To rectify the shortcomings of individualised protections, we must adopt a systemic approach.
To rectify the shortcomings of individualised protections, we must adopt a systemic approach. Systemic consumer protections offer numerous advantages, including broader coverage, robust enforcement mechanisms, and a more balanced power dynamic between landlords and renters. By shifting our focus to systemic measures, we can truly safeguard the rights and interests of all renters.
To build a framework of systemic consumer protections, we need to shift the locus of enforcement away from the individual renters alone.
Standardised lease agreements and applications ensure transparency and prevent unfair terms.
Mandatory property inspections and maintenance standards guarantee habitable living conditions.
Registration and licencing schemes open up communication between regulator and industry and swift and fair resolution of disputes complement robust complaint resolution mechanisms.
Rent price stabilisation measures protect renters from skyrocketing rental prices.
Funding support services, such as the Tenants Advice and Advocacy Services, to be able to actually meet the needs of the community.
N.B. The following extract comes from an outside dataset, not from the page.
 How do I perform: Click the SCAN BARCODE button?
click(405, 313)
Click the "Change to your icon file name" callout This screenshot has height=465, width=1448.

For instance attending all eviction hearings empowers renters with knowledge and resources to navigate the individualised aspects confidently.
Implementing systemic consumer protections is not without its challenges. Opposition from landlords and industry groups is expected, as it may disrupt existing business models. Concerns, both valid and fanciful, about potential impacts on rental sector dynamics will be raised requiring the government to engage in careful analysis and planning. Overcoming political and legislative barriers demands concerted efforts and unwavering commitment to protect the rights of renters.
To pave the way for systemic consumer protections, collaboration among stakeholders is essential. Policy-makers, landlords, and renters must come together to shape policies that effectively leverage the immediate effectiveness of regulation alongside better planning for growing population and changing needs. Legislative reforms and policy initiatives need to be introduced and championed by forward-thinking lawmakers. Importantly, we must learn from successful examples and adapt them to the unique contexts of different regions.
Expanding consumer protection to include a systemic approach is not a luxury; it is a necessity in today's rental market. By transitioning from individualised to include systemic protections, we can ensure that all renters are afforded fair treatment, adequate living conditions, and the ability to assert their rights.